_Study questions:_
**a)** According to the passage below about choosing a country for adoption, why did the writer give up on adopting from China? Answer in one to three sentences.
**b)** Using the passage below about choosing a country for adoption, decide whether each statement agrees with it. Answer yes or no, and quote the words that settle it. (i) The writer and Jeremy had traveled to China. (ii) Jeremy came to favor Thailand later than the writer did. (iii) The writer intends to pursue domestic adoption now.
**c)** Carry on the passage below about choosing a country for adoption, starting after its last sentence.

I asked my self this question more times then you can imagine. I have always envisioned my daughter in China. I was so sure that was where she was that I was prepared to line up for what has now become a 7 year wait. I was researching, special needs adoption from China, thinking when the doors and opportunities for me and China were closing that maybe I could get to her via an unconventional route. We had travelled to China, were familiar with the culture, food, language, we were ready. This past fall when the time came to commit to our adoptive country, our adoptive practitioner advised us to look to Thailand. I will say that Jeremy was leaning that way much sooner then I could. We meet a very finite criteria that many other prospective parents do not. We were ideal parents in Thailand's eyes. We were able to start right away and have our girl home in 4 years. Reluctantly I let China go when the reality became clear that we would have likely waited in line only to never bring a daughter home. I chose to go with the the risk that I had the geography wrong in my dream rather then risk never realizing my dream all. Domestic adoption is not for us at this time, but I do hope to be a foster parent in the future because I feel that this is where we have the greatest need in our country.

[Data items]
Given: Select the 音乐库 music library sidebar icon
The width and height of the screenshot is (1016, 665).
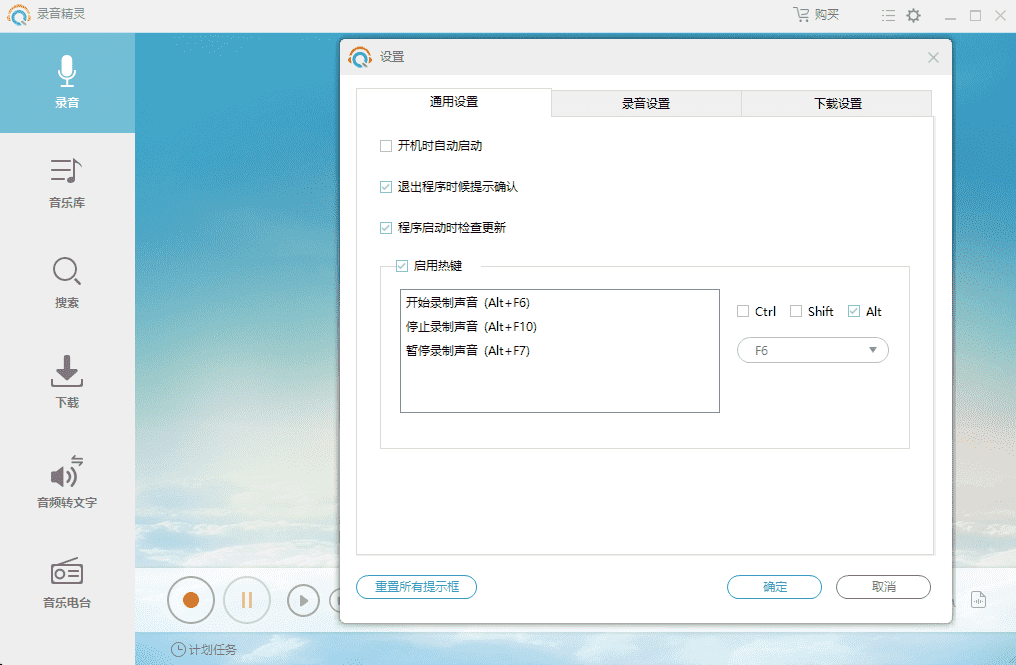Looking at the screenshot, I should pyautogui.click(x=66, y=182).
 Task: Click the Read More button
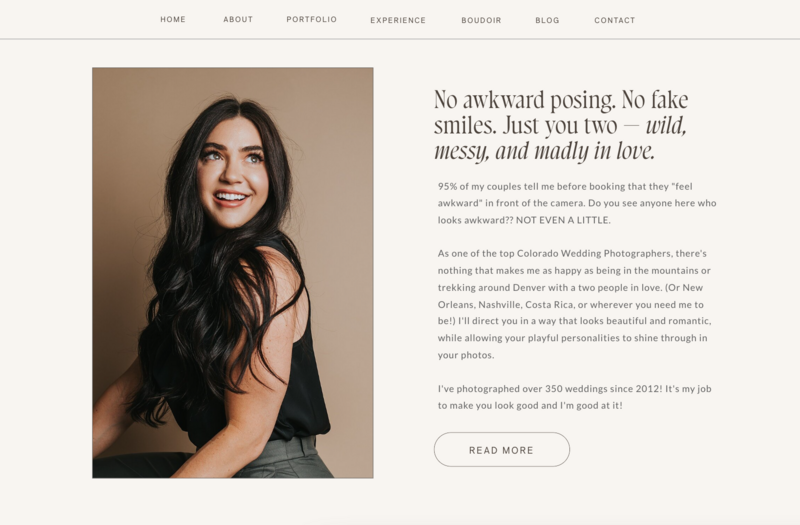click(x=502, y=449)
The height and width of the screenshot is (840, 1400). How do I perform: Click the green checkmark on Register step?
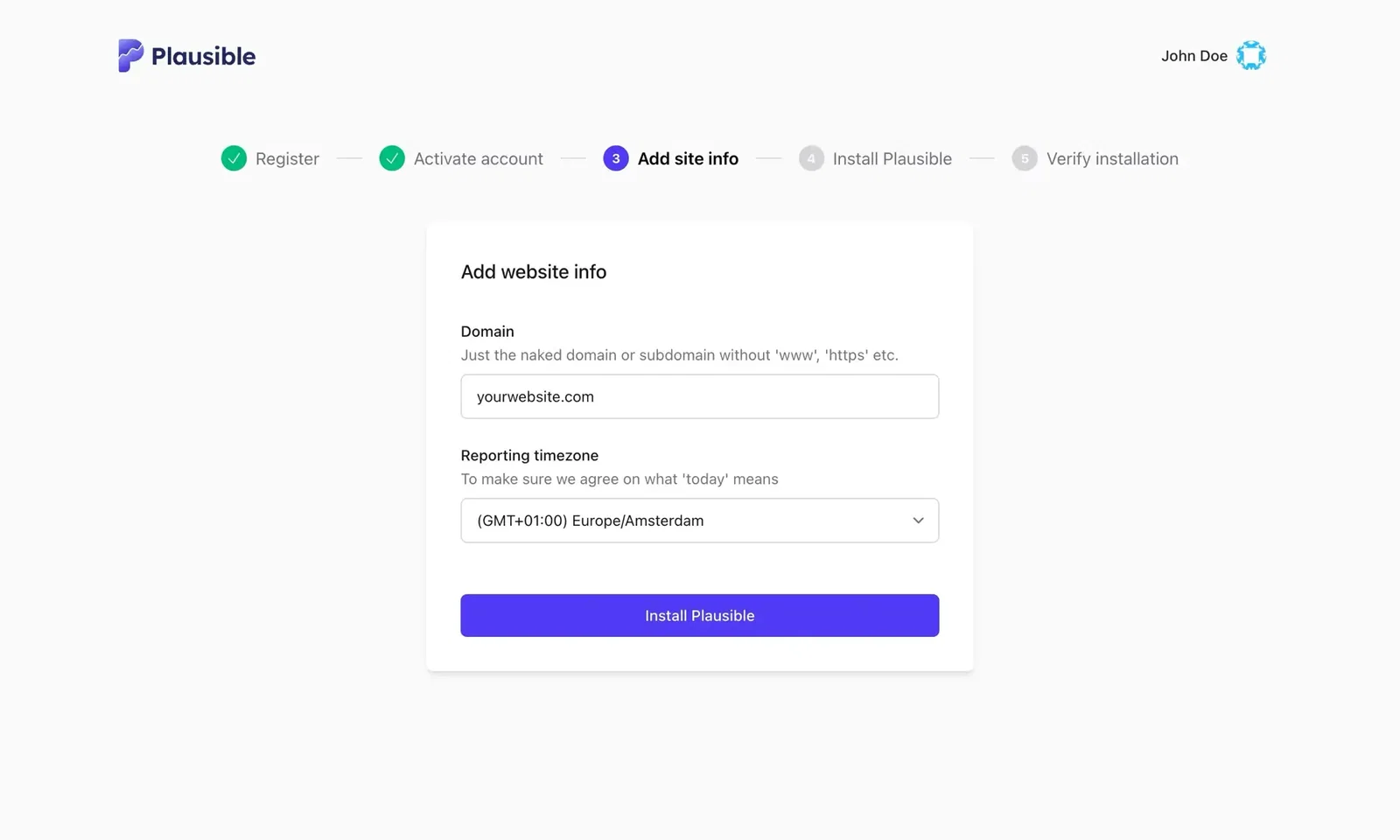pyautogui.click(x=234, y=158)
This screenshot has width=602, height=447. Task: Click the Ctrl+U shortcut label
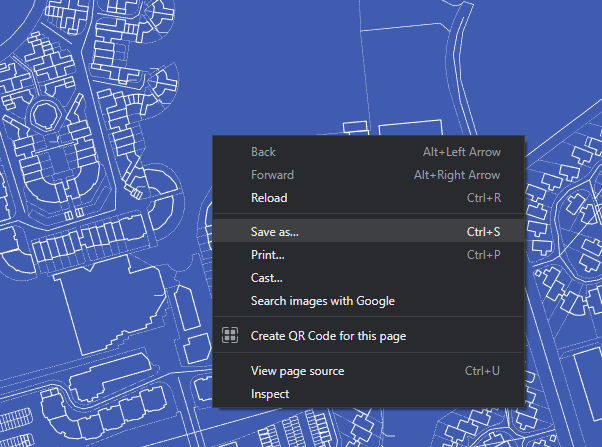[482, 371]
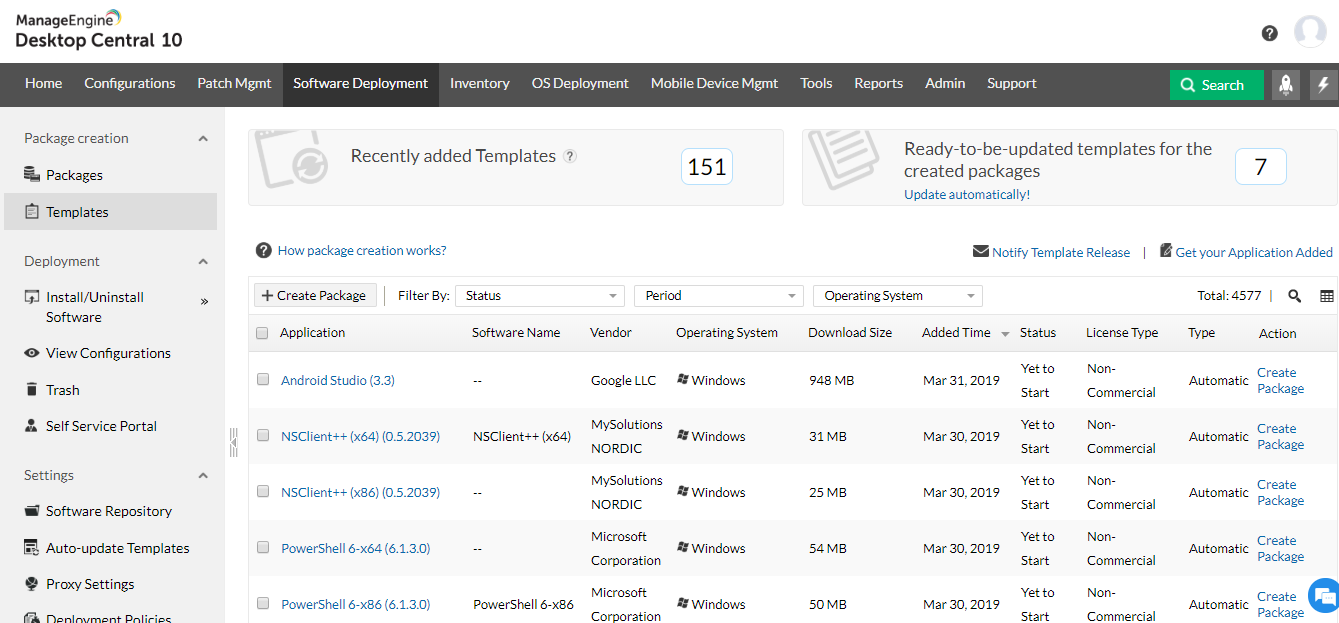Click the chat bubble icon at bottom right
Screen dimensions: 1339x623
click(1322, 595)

_Answer section:_
**a)** The writer let China go after it became clear that they would probably have waited in line and never brought a daughter home. The writer preferred the risk of having the geography of the dream wrong to the risk of never realizing the dream at all.

**b)**
(i) Yes: "We had travelled to China, were familiar with the culture, food, language, we were ready."
(ii) No: "I will say that Jeremy was leaning that way much sooner then I could."
(iii) No: "Domestic adoption is not for us at this time"

**c)**
Won't it cost a lot?
This is also a frustrating question, especially when it is the first and some times only question out of some ones mouth. In my opinion no it will not, because some things really are priceless and also when you look at it logically it breaks down like this:
$10000 for a life changing trip to Thailand, we spend the same on our trip to China
$10000 in domestic fees that would be applicable to any adoption in Ontario
$10000 for other fees in Thailand Visas, court dates, translations and so on.
It would cost me more then the domestic and other fees to have a c-section in America if I did not have insurance (yeah Canada!). Thailand proudly does not accept any money or donation to the orphanage in exchange for caring for my daughter for her first months of life. (a perfectly justifiable fee, that is used to care for the future and current orphans) My husband the most *frugal*cough*cheepass* man in the world would grumble all the way if this logic did not hold up, basically kids are expensive no matter how they come to you.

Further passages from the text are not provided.